==== Given records
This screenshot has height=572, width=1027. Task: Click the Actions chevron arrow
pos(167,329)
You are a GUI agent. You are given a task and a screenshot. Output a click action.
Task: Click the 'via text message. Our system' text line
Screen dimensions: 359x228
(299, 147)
========
The answer must be the complete set of entries, retyped exactly.

This screenshot has height=572, width=1027. Task: Click the Actions chevron arrow
pos(167,329)
You are a GUI agent. You are given a task and a screenshot. Output a click action.
Task: Click the 'via text message. Our system' text line
Screen dimensions: 359x228
(299, 147)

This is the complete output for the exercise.